A Different Description

Red_Papier Mache_2010-01-03

2013-02-04 – My friend Bob came by today to tell me that he read The Shack over the weekend. The Shack is a best-selling book by Wm. Paul Young about a father of a kidnapped girl who has an encounter with the divine at a shack in the woods where it is thought the girl was murdered.

He’s told me about this book before (he’s read it before) and I’d like to read it, but I have 346 books on my Amazon Wish List. Honestly, The Shack is fairly high on the list, but I haven’t gotten to it yet. Right now I’m reading Life and Death Are Wearing Me Out by this year’s Nobel laureate in literature Mo Yan.

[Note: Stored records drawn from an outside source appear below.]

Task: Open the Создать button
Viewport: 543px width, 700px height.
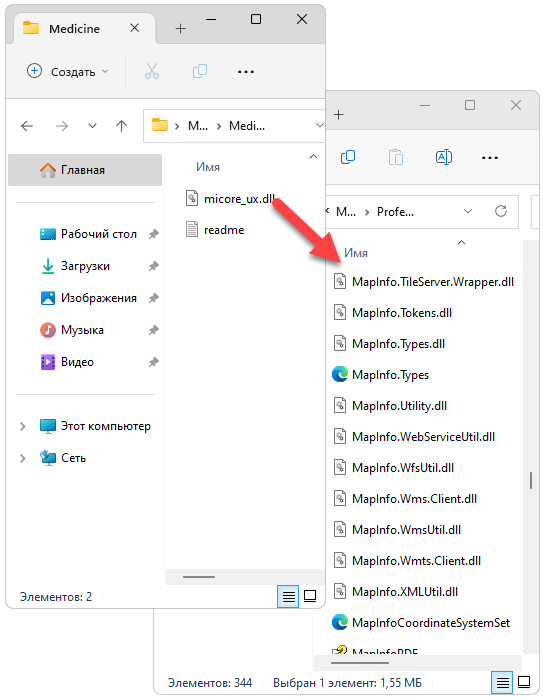Action: click(68, 71)
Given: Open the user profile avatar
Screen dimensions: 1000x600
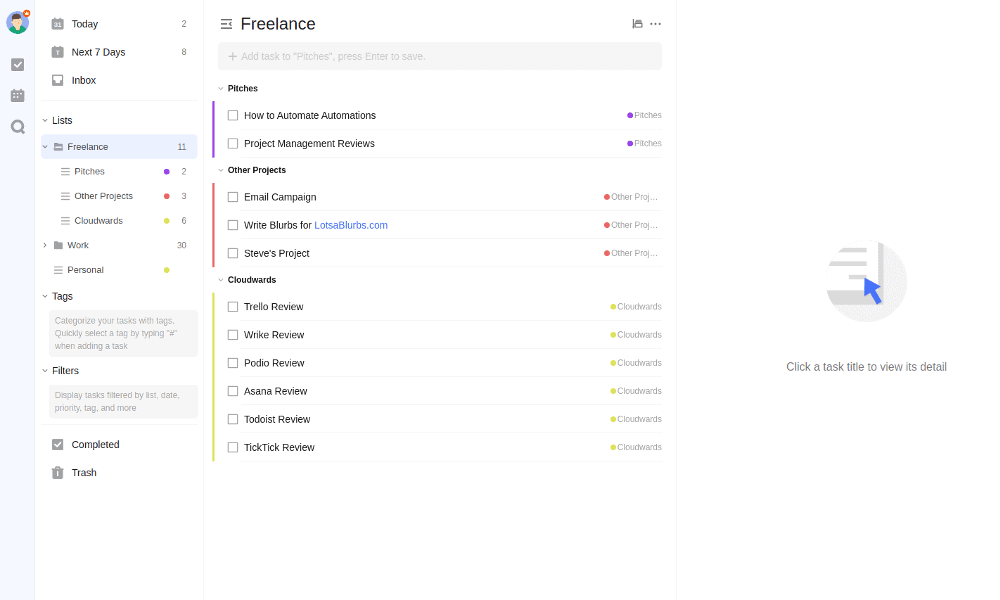Looking at the screenshot, I should [x=17, y=23].
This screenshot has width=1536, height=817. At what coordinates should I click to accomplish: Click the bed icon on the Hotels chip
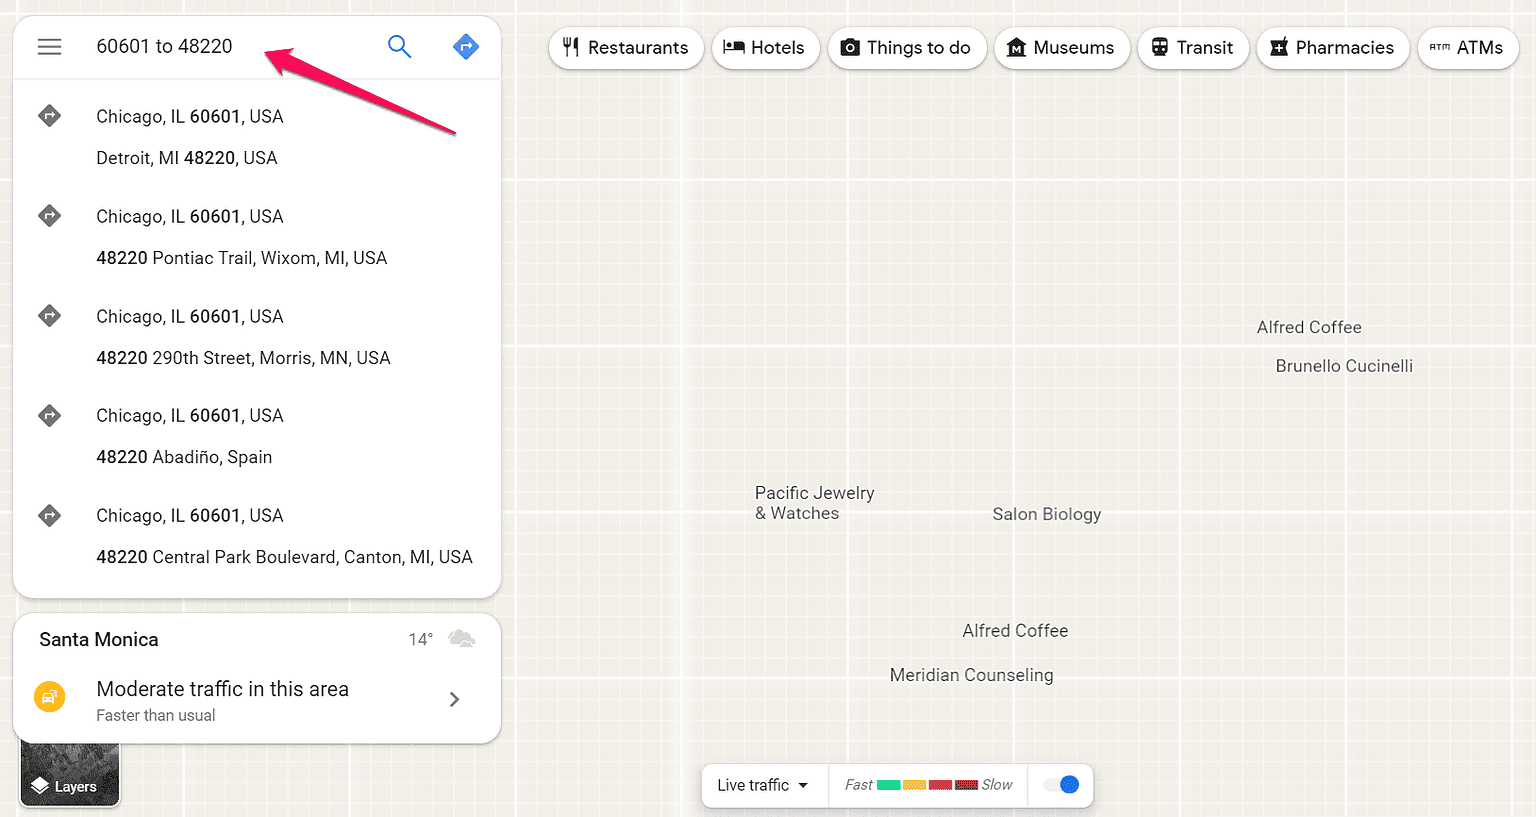[x=733, y=47]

After raving about the book, Bob made an odd comment. He said that he didn’t know why the book was called Christian fiction. My first reaction was to say, “Bob! The book is published by Faith Words, the Christian division of Hachette Book Group USA (so said the print-out he gave me). Of course it’s Christian. “I never thought of that,” he said.

After Bob left I read the plot summary from his print-out and discovered that the story includes three characters that are (or represent—I haven’t read it, yet) the father, son, and the holy spirit. And the son is Jesus Christ. “Bob!” I said. “If a story has the three persons of the trinity and one of them is Jesus Christ, wouldn’t you consider that Christian?”

“If you look at it that way,” he said. “But I never look at it that way.”

“Bob!” I said, “That’s all there is to separate one religion from another. Reality isn’t different for different religions. Only the way they describe it is different.”

“Good point.”

Now, this conversation sounds all new agey, but maybe it isn’t. This is a Christian country. Viewing things through a Christian lens may not be perceived as Christian—just normal. Maybe it takes a Jew to come along and say, “Hey! This isn’t my world view. This is the Christian world view.”

Mo Yan’s book is a very different world view. So far, I am about a quarter of the way through and I am reading about reincarnation in the early days of the Chinese communist revolution. I’m beginning to see some signs that the world view may be changing but, so far, the capitalist pig of the story (in the form of a human being) has been successively reincarnated as a donkey and as an ox. And we’ve even had a glimpse of the guy (god or demon, who know?) responsible for sending the soul of a decedent back out into the world. That was Chapter One.

Same reality. Different descriptions. Really.

But for sure Life and Death Are Wearing Me Out is not the Christian view. (At least not in the first quarter of the book.)